Carmakers Are Showing Love to Payments, but How Far Can this Trend Go?
Not content with simply getting people from points A to B anymore, carmakers recently have been diving into mobile wallets and parking and payment apps, not only through partnerships but through acquisitions. The trend seems likely to gain speed in the coming year but there remain questions about how far automotive firms can go with payments, and what constitutes the best path.
Last week, Daimler Financial Services, which operates under the same corporate umbrella as the Mercedes luxury car brand, said it will build the “Mercedes pay” digital wallet via its acquisition of Luxembourg-based PayCash Europe. Volkswagen earlier this month said that its financial services arm will buy Canada-based parking payments firm PayByPhone, which enables drivers to pay for parking via its mobile app. And Honda and Visa are testing a system that enables a driver to pay for fuel and parking from inside Web-connected cars. All the moves contribute to the broader trend called Internet of Things (IoT), via which cars, appliances and other objects will become “smarter” through Web connections, enabling easier payments, automatic ordering of products and other tasks.
Those deals show that car makers are working to “to pivot revenue streams so they are not as reliant on one-off sales, but have a recurring revenue stream,” says Phil Sealy, senior analyst at ABI Research. “The acquisition by Mercedes is another play in the wider and emerging IoT payments market. Automating payments for tolling, parking, fast food collection are just a few examples of use cases where automotive vendors can and add value.”
That does not mean Daimler and its rivals will easily achieve success, though.
“There’s a potential for over-saturation of mobile pay apps” says Keir Walker, senior research associate, Aberdeen Group. “Online payments are easier than ever now, via apps found on smartphones.
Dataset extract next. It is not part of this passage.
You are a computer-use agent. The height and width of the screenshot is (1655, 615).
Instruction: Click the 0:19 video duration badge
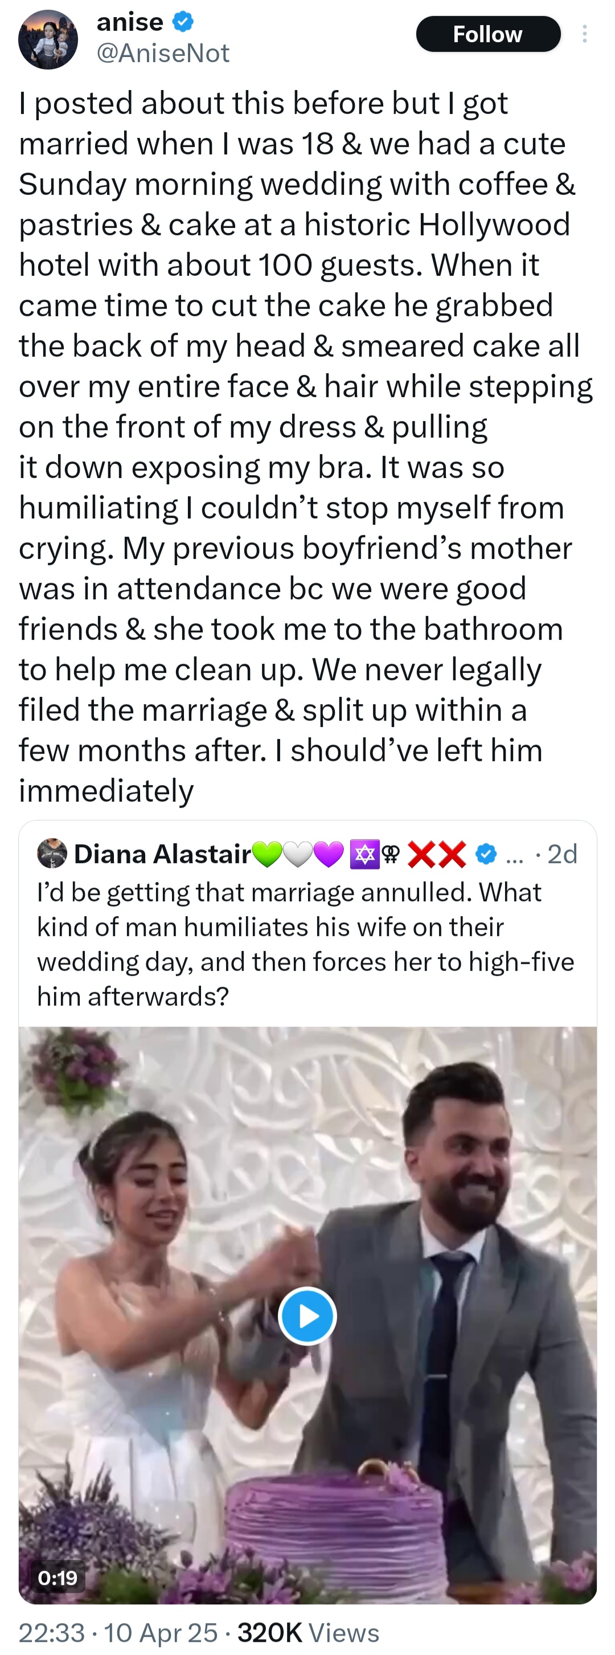[x=58, y=1577]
So, the question that bears asking is: What is the user’s benefit of using Mercedes pay? If the answer to this is discounted services via PayCash partnerships, while this might be attractive, this is a somewhat contrarian [concern] of the typical Mercedes customer, who is more prone to be less motivated by savings and more motivated by ease.”
The best path
It’s unclear what Mercedes pay will enable, but recent reports suggest that cab booking and vehicle sharing could be among its early capabilities. Not all car companies are looking to acquire payments providers. Many already are partnering/. Other payment- and Web-related enhancements to cars are on the horizon Ford Motor Co., for example, is working with Amazon on a system that would enable drivers who are Amazon consumers to control garage doors and porch lights, access music, shopping and appointment lists, and perform other tasks while in their cars or their homes. And all this is happening as self-driving cars race closer to reality.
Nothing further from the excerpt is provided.